Pues bien, la torería hace todas esas cosas con sumo
descaro, sin entender por qué alguien no accede a estrecharles la mano después
de haberse explorado los esfínteres rectales en forma de pases desabridos,
vulgares y aburridos, deambulando por los ruedos con aire despistado guiado por
la soberbia que impulsa la ignorancia, ante unos animales indignos, inválidos,
moribundos, con una presencia insultante, que dan más pena que miedo y que más
que respeto despiertan lástima. Pero estos señoritos que se disfrazan de
toreros, que a veces sobrepasan lo grotesco con pleno convencimiento y que no
escuchan otra música que la del “¡Bien torero!” cantada por los aprovechados a
los que esto de la Fiesta les importa un pito y que solo se preocupan de llenar
su bolsa, su panza y la talega de la vanidad. Les convierten en figuras, pero
nunca llegan a conseguir que sean toreros, matadores de toros. Una legión de
mediocres que se tapan entre si, a veces esperando verse beneficiados por el
abrazo divino de los de arriba, aunque su día a día discurra esquivando la
inmundicia que circula por las cloacas a las que se ven condenados. Como esos
niños caprichosos que están aprendiendo a ser adultos, echan la culpa a los demás,
nunca asumen responsabilidad alguna y si un inculpado se les hace presente, de
la misma forma que esos mocosos de parvulitos, niegan todo y dirigen sus
insultos a un tercero. Eso sí, dónde coinciden todos es en elegir a los que
pagan como culpables de todos sus males, porque parecen darse cuenta de que los
aficionados les han descubierto con los deberes por hacer, los cuadernos
manchados de grasa, los libros pintarrajeados y desencuadernados y una colección
de pinturas y lápices que han quitado al compañero. Quizá todo esto nos lo podríamos
evitar si en esas escuelas taurinas los maestros fueran tal cosa y empezaran
enseñando algo tal sencillo y tan complicado como es ser torero. No se trata de
ser profesional, ni figura, ni nada parecido, no, esa es una confusión
interesada que muchos de los que viven del toro pretenden alimentar.
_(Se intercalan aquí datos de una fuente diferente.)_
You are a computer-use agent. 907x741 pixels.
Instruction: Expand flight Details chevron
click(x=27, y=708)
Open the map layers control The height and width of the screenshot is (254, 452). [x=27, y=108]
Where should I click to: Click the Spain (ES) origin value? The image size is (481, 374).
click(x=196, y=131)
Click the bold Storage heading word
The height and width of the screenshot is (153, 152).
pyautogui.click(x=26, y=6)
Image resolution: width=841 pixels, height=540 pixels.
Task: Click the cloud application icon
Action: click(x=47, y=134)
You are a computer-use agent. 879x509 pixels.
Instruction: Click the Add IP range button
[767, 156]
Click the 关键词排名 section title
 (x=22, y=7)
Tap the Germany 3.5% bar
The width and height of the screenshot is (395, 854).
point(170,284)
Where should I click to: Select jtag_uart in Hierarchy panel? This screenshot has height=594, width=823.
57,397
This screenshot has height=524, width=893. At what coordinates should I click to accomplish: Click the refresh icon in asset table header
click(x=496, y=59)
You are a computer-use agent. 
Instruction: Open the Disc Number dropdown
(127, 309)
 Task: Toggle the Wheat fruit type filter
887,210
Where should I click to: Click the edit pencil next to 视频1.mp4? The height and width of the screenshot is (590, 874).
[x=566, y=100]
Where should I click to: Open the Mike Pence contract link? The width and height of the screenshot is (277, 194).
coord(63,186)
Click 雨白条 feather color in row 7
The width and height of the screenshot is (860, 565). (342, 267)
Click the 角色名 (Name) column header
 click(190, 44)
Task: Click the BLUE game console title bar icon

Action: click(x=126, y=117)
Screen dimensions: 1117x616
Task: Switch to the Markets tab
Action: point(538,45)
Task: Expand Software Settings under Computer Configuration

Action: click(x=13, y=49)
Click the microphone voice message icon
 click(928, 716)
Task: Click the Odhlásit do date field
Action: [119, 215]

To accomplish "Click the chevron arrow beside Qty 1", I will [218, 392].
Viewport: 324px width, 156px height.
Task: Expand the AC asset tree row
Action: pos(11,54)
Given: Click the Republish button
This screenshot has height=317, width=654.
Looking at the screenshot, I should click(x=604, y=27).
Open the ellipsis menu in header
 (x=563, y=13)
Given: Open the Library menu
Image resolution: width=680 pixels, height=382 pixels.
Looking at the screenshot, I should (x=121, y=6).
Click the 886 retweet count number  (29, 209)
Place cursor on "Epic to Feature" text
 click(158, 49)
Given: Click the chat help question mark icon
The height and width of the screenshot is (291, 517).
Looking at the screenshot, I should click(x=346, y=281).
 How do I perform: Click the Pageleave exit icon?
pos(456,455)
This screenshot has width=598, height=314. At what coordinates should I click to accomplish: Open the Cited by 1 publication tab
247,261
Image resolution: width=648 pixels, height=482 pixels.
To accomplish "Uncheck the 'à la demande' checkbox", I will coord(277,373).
Pero ya
nos dicen algo, ya se delatan ellos solitos, cuando se ponen tan serios para proclamarse
profesionales. ¡Ay! Qué mala cosa cuando algo tan grande como ser torero o
matador de toros, lo queremos reducir a ser figura, a ser... profesional. Eso sí,
mientras subsiste esa plaga de aprovechados que sigue viviendo del dinero que
paga el aficionado. Pero nada, que sigan a lo suyo, que si no se deciden a
cambiar el rumbo puede que pronto se encuentren por los caminos buscando a ver
si quedan primos que sigan permitiéndoles vivir de la sopa boba del toreo. Es muy difícil ser torero, vivir en torero, dentro y fuera de la plaza; los hay que no lo consiguen ni en el ruedo, que ni llegan a adivinar ese sentimiento único que solo se encuentra en el toreo, que solo se consigue con el toro. Y yo que pretendía alejarme de todo esto.